*** Data to examine ***

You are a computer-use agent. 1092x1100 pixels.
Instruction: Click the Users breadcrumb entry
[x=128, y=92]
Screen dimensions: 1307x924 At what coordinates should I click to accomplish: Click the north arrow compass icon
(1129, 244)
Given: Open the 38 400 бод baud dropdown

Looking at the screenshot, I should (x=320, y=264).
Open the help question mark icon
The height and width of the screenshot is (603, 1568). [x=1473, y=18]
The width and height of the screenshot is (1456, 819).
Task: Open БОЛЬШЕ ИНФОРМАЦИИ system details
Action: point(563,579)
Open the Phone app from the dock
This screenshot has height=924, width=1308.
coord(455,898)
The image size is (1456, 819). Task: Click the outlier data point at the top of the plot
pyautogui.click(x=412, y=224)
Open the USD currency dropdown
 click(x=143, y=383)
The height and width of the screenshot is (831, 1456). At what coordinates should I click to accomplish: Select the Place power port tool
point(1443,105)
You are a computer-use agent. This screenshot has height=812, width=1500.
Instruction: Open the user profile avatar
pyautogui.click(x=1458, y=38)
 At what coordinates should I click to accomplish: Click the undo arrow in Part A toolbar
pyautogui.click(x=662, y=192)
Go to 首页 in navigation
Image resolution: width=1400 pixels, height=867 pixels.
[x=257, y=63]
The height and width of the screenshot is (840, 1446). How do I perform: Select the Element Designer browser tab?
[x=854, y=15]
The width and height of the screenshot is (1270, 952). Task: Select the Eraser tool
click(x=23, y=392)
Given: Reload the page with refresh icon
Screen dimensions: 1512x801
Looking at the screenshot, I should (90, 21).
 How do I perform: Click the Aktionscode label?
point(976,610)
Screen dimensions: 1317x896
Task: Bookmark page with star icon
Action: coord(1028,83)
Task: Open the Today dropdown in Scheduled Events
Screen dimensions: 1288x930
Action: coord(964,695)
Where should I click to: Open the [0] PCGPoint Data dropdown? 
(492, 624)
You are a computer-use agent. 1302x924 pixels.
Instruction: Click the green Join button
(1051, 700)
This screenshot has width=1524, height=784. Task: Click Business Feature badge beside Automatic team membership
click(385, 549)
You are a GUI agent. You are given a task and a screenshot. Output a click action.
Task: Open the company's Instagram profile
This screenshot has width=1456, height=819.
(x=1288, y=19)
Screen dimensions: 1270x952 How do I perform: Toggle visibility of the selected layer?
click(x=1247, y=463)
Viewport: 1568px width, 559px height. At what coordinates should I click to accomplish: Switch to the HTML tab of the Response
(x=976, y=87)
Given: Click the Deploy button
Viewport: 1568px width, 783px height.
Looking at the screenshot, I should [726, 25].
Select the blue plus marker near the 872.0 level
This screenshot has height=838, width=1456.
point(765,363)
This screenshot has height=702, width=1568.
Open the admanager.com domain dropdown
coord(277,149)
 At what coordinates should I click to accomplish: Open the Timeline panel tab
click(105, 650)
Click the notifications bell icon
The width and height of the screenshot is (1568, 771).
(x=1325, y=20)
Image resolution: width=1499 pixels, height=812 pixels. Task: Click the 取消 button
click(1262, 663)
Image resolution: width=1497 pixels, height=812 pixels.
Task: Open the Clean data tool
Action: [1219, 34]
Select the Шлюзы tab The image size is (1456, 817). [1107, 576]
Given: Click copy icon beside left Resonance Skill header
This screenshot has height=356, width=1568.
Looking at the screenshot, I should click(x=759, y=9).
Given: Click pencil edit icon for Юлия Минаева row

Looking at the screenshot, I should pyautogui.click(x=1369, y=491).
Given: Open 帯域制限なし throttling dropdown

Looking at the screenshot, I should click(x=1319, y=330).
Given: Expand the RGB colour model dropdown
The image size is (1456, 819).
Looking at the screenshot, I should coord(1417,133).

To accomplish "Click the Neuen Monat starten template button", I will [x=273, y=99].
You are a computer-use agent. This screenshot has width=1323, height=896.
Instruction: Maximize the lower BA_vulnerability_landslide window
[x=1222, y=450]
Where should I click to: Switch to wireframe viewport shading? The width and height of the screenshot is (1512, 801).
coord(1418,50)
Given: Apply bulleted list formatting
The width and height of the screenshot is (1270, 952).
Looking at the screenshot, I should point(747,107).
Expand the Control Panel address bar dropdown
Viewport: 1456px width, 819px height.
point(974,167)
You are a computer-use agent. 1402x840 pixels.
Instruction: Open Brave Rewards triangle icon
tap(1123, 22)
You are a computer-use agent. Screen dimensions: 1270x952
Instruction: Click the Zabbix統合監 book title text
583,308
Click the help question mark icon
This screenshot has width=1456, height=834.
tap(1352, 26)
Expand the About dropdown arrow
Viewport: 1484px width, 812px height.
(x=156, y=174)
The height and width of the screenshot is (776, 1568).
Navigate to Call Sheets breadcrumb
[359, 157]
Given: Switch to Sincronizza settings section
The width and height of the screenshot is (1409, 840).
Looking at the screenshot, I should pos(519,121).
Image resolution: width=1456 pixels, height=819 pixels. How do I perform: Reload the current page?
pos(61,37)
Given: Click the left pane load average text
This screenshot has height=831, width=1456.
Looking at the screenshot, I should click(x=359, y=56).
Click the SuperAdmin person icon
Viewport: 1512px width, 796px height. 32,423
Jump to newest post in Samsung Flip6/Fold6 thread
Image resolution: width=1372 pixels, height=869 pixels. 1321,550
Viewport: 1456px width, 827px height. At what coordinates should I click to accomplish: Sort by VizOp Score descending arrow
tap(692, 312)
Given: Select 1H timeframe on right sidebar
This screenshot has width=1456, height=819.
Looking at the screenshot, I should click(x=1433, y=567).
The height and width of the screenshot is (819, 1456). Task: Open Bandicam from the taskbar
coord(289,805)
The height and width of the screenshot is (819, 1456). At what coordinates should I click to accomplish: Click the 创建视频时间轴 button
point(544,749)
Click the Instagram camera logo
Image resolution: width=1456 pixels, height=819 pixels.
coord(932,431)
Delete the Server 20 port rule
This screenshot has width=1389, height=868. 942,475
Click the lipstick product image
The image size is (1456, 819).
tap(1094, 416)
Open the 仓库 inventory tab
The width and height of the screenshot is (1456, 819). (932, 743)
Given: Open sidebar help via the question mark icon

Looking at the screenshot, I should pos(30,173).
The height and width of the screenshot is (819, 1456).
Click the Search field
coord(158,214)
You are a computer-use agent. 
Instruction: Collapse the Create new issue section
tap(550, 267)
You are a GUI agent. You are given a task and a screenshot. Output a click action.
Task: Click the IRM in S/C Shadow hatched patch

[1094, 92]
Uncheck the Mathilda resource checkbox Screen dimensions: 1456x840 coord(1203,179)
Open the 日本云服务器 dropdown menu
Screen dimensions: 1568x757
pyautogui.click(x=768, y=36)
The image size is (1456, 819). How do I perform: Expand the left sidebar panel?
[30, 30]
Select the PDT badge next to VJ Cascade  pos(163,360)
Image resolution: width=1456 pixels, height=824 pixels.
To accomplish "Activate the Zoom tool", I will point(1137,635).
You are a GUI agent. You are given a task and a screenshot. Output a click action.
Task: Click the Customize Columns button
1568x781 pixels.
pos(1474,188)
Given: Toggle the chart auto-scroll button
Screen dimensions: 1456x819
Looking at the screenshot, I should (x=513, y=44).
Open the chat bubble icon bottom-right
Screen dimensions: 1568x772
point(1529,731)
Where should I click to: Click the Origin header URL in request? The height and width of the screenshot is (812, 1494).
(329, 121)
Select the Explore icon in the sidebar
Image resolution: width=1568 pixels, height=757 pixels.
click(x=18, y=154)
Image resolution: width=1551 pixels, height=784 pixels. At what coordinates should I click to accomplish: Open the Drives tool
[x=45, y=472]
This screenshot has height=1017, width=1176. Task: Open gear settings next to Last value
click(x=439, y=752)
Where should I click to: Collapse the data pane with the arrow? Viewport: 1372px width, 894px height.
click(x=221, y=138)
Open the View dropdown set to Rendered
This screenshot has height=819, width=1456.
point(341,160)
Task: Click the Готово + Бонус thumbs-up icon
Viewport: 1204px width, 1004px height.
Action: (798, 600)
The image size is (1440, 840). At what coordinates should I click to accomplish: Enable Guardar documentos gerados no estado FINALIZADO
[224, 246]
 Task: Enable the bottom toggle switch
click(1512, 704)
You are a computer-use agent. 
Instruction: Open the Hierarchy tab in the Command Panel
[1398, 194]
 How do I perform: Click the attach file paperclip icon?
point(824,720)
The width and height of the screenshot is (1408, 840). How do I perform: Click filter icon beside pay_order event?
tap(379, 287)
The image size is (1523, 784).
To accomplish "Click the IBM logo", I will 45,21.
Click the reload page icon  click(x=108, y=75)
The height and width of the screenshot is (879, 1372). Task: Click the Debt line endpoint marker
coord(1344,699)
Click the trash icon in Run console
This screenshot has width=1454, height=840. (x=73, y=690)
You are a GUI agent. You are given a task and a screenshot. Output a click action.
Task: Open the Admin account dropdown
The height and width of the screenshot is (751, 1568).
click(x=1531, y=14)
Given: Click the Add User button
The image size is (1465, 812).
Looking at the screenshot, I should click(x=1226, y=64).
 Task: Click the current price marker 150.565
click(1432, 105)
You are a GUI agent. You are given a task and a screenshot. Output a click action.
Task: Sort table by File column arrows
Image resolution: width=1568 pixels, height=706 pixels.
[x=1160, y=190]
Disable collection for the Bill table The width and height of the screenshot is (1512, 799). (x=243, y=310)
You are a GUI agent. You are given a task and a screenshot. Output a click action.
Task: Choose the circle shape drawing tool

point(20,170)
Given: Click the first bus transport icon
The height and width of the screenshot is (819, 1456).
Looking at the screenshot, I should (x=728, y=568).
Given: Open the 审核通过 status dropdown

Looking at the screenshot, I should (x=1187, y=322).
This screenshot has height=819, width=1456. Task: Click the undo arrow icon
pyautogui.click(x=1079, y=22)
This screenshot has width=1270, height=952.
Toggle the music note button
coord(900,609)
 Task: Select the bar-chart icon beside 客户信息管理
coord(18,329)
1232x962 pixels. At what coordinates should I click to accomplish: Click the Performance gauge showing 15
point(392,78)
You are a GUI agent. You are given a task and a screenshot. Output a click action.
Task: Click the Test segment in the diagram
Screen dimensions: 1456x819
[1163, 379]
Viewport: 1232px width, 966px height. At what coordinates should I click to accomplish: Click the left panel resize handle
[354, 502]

*** End of Data to examine ***

▸ Goal of the exercise
Could you retype exactly the lines above, starting at the line that contains "Open the USD currency dropdown" and ending at the line that contains "Task: Open the company's Instagram profile", and nothing more?

▸ Exercise response
Open the USD currency dropdown
 click(x=143, y=383)
The height and width of the screenshot is (831, 1456). At what coordinates should I click to accomplish: Select the Place power port tool
point(1443,105)
You are a computer-use agent. This screenshot has height=812, width=1500.
Instruction: Open the user profile avatar
pyautogui.click(x=1458, y=38)
 At what coordinates should I click to accomplish: Click the undo arrow in Part A toolbar
pyautogui.click(x=662, y=192)
Go to 首页 in navigation
Image resolution: width=1400 pixels, height=867 pixels.
[x=257, y=63]
The height and width of the screenshot is (840, 1446). How do I perform: Select the Element Designer browser tab?
[x=854, y=15]
The width and height of the screenshot is (1270, 952). Task: Select the Eraser tool
click(x=23, y=392)
Given: Reload the page with refresh icon
Screen dimensions: 1512x801
Looking at the screenshot, I should (90, 21).
 How do I perform: Click the Aktionscode label?
point(976,610)
Screen dimensions: 1317x896
Task: Bookmark page with star icon
Action: coord(1028,83)
Task: Open the Today dropdown in Scheduled Events
Screen dimensions: 1288x930
Action: coord(964,695)
Where should I click to: Open the [0] PCGPoint Data dropdown? 
(492, 624)
You are a computer-use agent. 1302x924 pixels.
Instruction: Click the green Join button
(1051, 700)
This screenshot has width=1524, height=784. Task: Click Business Feature badge beside Automatic team membership
click(385, 549)
You are a GUI agent. You are given a task and a screenshot. Output a click action.
Task: Open the company's Instagram profile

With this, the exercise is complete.